## TASK
Collect every line in the rows below that contains the string "status", and copy each one out in full. Case counts.

## SOURCE INFORMATION
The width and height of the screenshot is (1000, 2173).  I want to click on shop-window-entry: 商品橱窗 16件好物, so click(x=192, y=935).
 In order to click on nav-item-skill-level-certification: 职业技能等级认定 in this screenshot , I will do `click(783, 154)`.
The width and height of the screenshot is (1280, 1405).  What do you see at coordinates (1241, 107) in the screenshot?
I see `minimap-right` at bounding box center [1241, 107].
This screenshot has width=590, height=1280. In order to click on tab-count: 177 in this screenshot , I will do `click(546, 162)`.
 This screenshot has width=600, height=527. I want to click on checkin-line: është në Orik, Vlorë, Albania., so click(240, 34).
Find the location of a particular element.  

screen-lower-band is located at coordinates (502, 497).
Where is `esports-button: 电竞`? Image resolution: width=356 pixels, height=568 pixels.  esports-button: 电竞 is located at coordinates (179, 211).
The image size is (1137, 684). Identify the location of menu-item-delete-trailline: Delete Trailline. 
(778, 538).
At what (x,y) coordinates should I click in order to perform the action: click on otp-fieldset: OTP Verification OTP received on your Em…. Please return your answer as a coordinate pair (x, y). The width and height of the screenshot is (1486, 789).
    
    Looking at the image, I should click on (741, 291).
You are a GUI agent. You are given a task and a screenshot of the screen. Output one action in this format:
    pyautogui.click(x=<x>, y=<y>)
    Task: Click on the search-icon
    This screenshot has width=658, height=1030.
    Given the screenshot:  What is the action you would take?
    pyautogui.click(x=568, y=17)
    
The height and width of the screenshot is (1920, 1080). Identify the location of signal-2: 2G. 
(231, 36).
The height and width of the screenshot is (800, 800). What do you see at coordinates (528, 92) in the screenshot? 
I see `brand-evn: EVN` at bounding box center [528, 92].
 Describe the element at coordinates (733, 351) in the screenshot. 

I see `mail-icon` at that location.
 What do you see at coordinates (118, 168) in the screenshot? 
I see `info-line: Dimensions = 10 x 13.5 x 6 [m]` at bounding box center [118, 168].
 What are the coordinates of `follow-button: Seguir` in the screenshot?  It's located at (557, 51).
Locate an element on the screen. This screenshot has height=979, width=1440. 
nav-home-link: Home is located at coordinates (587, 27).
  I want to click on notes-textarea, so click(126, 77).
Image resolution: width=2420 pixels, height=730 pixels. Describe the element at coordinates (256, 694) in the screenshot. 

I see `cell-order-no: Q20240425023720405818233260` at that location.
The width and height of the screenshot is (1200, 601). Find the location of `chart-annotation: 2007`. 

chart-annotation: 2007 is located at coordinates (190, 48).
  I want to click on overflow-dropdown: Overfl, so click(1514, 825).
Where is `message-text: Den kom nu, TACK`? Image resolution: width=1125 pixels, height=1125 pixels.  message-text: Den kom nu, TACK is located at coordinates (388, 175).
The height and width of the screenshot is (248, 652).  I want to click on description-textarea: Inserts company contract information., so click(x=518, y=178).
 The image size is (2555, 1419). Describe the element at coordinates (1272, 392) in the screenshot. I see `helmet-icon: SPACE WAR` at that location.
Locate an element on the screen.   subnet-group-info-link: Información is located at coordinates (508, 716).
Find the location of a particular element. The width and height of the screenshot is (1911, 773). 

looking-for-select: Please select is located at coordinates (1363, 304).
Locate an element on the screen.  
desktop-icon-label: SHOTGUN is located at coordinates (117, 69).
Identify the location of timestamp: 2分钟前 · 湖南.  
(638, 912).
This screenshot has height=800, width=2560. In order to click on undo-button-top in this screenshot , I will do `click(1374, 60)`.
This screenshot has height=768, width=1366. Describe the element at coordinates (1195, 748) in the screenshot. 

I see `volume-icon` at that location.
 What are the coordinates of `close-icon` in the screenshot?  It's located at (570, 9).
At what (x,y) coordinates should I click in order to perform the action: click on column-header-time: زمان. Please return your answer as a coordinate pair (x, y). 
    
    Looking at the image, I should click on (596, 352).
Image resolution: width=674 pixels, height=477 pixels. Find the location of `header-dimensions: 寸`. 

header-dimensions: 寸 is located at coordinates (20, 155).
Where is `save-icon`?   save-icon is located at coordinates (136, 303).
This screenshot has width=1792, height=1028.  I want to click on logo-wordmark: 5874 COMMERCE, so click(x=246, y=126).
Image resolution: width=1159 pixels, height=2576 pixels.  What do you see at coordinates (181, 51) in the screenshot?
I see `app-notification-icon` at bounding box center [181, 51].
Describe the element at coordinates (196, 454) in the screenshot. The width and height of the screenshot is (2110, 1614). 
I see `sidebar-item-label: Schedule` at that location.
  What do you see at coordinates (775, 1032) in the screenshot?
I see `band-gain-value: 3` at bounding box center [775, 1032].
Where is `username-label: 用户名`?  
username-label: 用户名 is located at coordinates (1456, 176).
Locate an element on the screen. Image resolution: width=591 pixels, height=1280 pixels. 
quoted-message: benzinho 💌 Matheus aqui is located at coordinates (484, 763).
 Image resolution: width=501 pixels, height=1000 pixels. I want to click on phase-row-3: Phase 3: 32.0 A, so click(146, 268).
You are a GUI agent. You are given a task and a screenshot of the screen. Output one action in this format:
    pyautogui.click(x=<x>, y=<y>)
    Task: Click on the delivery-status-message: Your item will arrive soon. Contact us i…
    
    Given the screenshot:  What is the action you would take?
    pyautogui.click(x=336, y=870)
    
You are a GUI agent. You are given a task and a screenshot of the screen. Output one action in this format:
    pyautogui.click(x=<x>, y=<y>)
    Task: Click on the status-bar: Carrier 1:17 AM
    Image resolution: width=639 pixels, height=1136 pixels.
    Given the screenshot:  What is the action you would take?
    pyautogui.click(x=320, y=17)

## RESULT FOR THIS TASK
    Task: Click on the delivery-status-message: Your item will arrive soon. Contact us i…
    Task: Click on the status-bar: Carrier 1:17 AM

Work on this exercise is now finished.